Cookie Management: Consent and Trackers in E-commerce

Introduction

Cookie management has become a major priority for any e-commerce site. Between legal obligations, user expectations regarding data protection and marketing requirements, finding the right balance proves complex. Since the GDPR came into effect in 2018 and the CNIL guidelines were published in 2020, the rules governing trackers have been significantly strengthened. Poor management exposes e-commerce businesses to heavy financial penalties (up to 20 million euros or 4% of global turnover) and loss of consumer trust. This practical guide will help you ensure your online store complies with regulations.

Understanding the different types of cookies and trackers

Not all cookies are equal in the eyes of the law. There are four main categories:

• Strictly necessary cookies: essential for the site to function (shopping cart, user session, authentication). They do not require prior consent.

• Functional cookies: improve user experience (language preferences, currency). Consent required.

• Analytical cookies: measure audience (Google Analytics, Matomo). Consent generally required, except for CNIL exemptions for certain anonymised configurations.

• Marketing and advertising cookies: cross-site tracking, retargeting, social networks (Meta Pixel, TikTok Pixel). Explicit consent mandatory.

Each tracker collects potentially sensitive personal data: IP address, browsing behaviour, purchase history, advertising identifiers. Mapping all the cookies deposited on your site is the essential first step to any compliance effort.

Obtaining valid consent

For consent to be legally valid, it must meet four criteria defined by the GDPR (Article 4-11): free, specific, informed and unambiguous. In practice, your cookie banner must:

• Clearly inform the user of the purposes of each tracker category

• Offer an equivalent choice: the "Accept All" and "Refuse All" buttons must be equally visible and accessible

• Allow granular consent by purpose (analytics, marketing, personalisation)

• Block the deposit of non-essential cookies before the user takes positive action

• Retain proof of consent and allow its withdrawal at any time

Dark patterns (pre-ticked boxes, hidden "refuse" button, scrolling as acceptance) are explicitly prohibited by the CNIL. Several major players (Google, Facebook, Amazon) have been sanctioned for breaching these rules, with fines exceeding 150 million euros.

Implementing a Consent Management Platform (CMP)

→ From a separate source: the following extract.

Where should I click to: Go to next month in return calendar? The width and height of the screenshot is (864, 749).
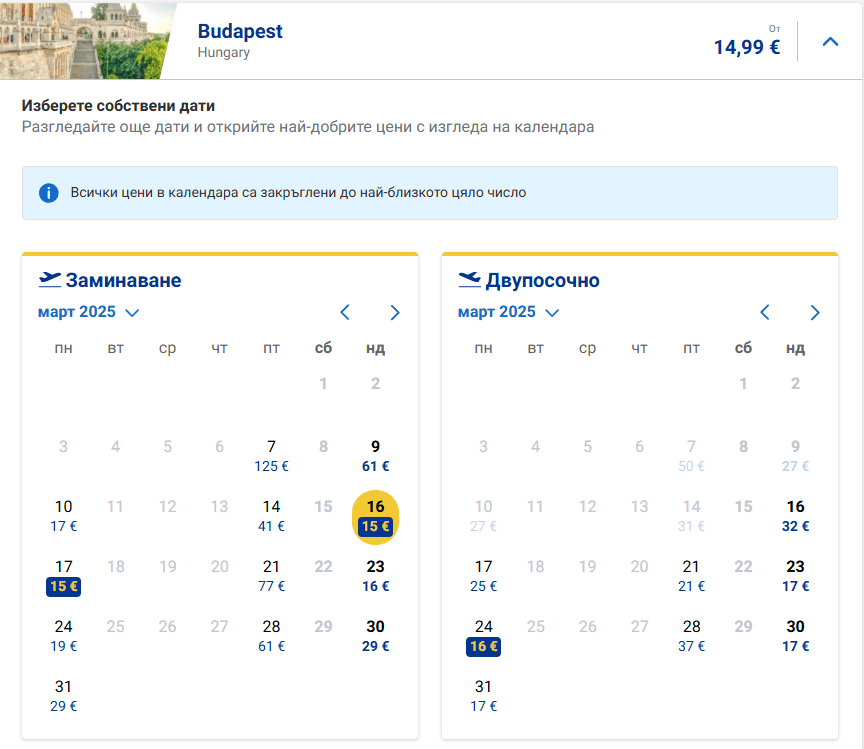(815, 313)
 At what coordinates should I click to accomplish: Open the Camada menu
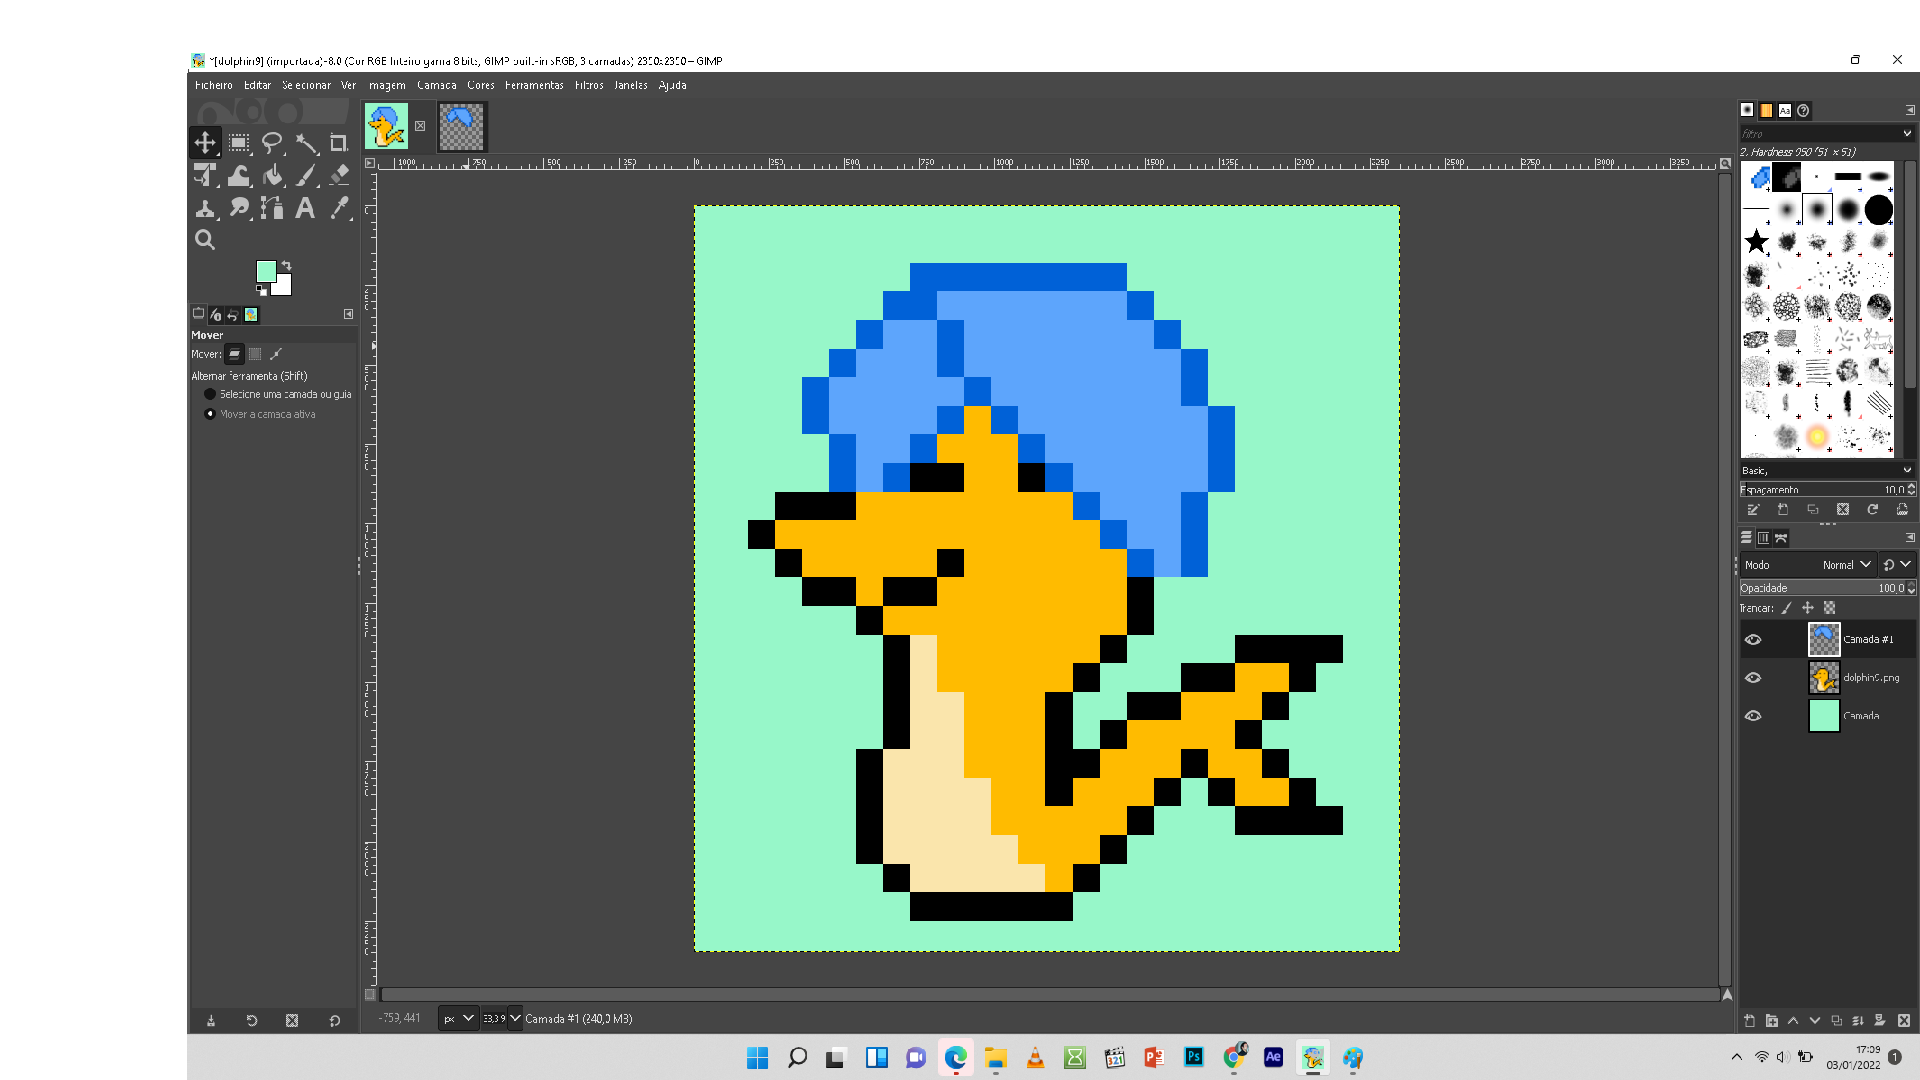point(437,85)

For e-commerce sites handling significant visitor volumes, the use of a CMP (Consent Management Platform) becomes virtually essential. These solutions (Didomi, Axeptio, OneTrust, Cookiebot) automate consent management: regular cookie scanning, conditional script blocking, logging of user choices, multi-jurisdictional adaptation (GDPR, CCPA, LGPD).

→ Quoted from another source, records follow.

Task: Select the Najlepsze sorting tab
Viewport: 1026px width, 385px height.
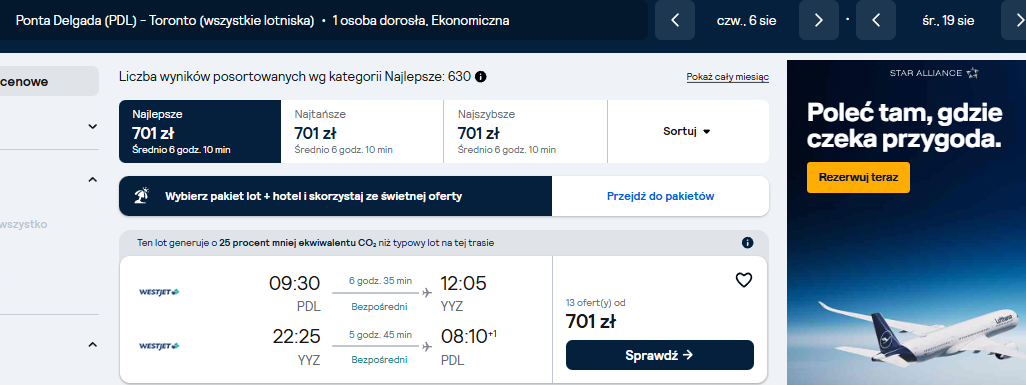Action: [200, 132]
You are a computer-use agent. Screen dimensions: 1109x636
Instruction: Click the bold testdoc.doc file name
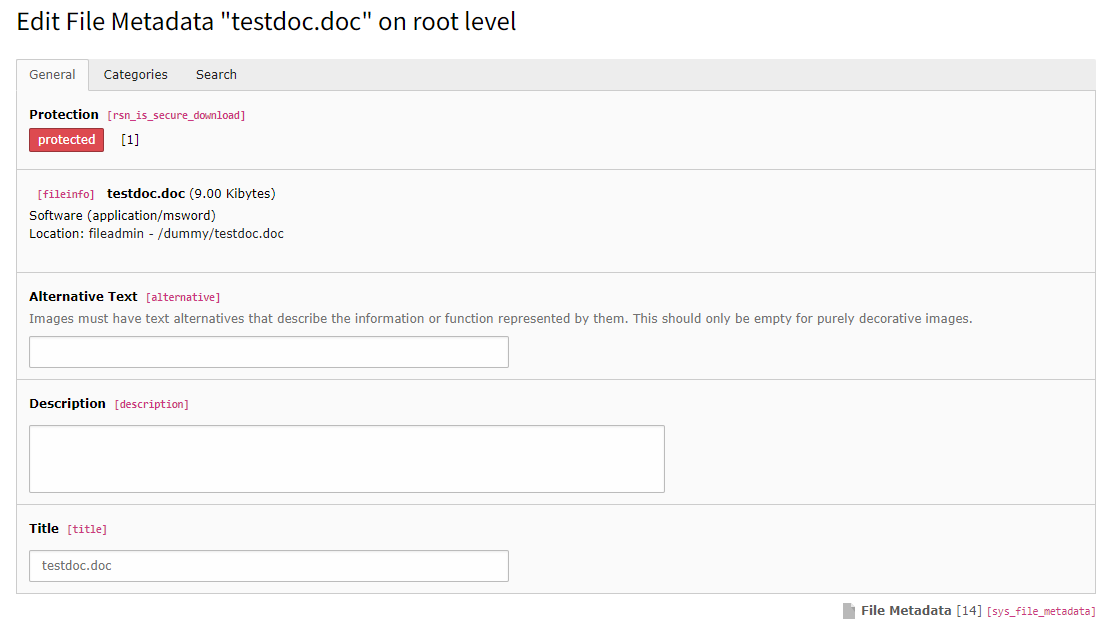146,193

Combined with Google Consent Mode v2, a CMP allows you to maintain consistent audience measurement even when users refuse tracking, thanks to conversion modelling. On the technical side, favour a tag manager (GTM) configured to trigger tags only after consent, and document your cookie policy on a dedicated page detailing the lifetime, issuer and purpose of each tracker.

Conclusion

Rigorous cookie management is not limited to a regulatory obligation: it is a genuine lever for commercial trust. Consumers increasingly value transparency about how their personal data is used. By adopting a proactive approach — regular audits, high-performing CMP, clear information — your e-commerce site combines legal compliance with sustainable marketing performance.